Filed under: Rumors, Google (GOOG)

With Google (NASDAQ: GOOG) reporting record quarterly revenue yesterday, the company's shares are now sitting at a touch under $640 as of yesterday afternoon. Oddly, Google shares did not spike up in after-hours trading on Thursday afternoon after yet another stupendous quarter for the company, with recession and economic fears still in the minds of some investors, even with Google continuing to conquer the internet world.

But at the current share price level, would Google be willing to split its shares (5-for-1, perhaps) in order to make its listed instruments more accessible to non-institutional investors? Google's IPO price in August 2004 of $85 per share was ratcheted down from over $100 for just this reason, and the shares were sold under dutch auction format in order to give anyone and everyone access to them right on IPO day. Could Google be wanting to revive some of that nostalgia now that its shares are in the stratosphere?
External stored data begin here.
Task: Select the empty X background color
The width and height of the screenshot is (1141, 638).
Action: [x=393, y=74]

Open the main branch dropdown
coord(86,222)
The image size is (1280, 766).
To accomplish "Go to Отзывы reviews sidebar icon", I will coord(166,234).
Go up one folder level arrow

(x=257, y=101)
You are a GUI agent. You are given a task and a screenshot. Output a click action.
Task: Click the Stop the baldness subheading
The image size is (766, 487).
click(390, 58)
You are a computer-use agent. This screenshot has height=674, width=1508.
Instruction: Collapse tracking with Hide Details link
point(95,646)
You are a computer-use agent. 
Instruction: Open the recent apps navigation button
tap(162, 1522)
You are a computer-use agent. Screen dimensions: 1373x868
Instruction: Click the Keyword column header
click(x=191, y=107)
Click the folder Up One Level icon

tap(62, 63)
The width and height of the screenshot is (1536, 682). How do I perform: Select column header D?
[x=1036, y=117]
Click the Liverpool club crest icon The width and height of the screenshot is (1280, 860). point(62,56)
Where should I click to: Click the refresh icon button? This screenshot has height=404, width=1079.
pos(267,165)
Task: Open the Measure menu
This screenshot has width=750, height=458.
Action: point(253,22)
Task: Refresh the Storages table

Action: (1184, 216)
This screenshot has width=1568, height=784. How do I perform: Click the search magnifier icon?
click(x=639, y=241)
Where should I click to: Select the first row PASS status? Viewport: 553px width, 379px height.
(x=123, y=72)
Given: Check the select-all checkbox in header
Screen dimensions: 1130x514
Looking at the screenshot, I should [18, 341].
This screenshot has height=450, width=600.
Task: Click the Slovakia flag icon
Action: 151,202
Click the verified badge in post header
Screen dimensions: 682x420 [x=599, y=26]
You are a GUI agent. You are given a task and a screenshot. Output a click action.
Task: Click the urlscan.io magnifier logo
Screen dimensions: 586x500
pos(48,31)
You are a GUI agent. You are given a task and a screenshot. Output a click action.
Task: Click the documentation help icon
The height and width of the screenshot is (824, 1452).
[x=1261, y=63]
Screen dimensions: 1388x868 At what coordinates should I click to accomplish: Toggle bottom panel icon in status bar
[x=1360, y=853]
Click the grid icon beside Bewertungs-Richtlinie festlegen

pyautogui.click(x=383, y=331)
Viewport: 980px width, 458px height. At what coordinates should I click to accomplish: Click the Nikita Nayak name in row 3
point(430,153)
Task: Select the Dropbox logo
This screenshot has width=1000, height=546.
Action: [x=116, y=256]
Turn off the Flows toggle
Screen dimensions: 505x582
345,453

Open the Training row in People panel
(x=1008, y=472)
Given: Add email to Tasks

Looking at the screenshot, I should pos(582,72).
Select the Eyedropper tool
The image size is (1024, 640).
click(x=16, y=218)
Although Google shares closed at under $640 yesterday, premarket trading this morning is looking at Google shares sitting at $653 (up over 2%), and analysts are raising targets -- again -- to the tune of $720 and even $900. Google's shares have been on a virtual roller coaster in the last 16 hours, and today's action will see more of the same. A share split for Google would also relieve some of the public tension (and attention) on the valuation perception of a single share of Google stock, which some say is bad for the company and the sector (let's call it "hype days"). Where do you sit? Would a split be a good thing for the company and the internet sector as a whole? Or, possibly more importantly, is Google looking for more retail ownership of its shares?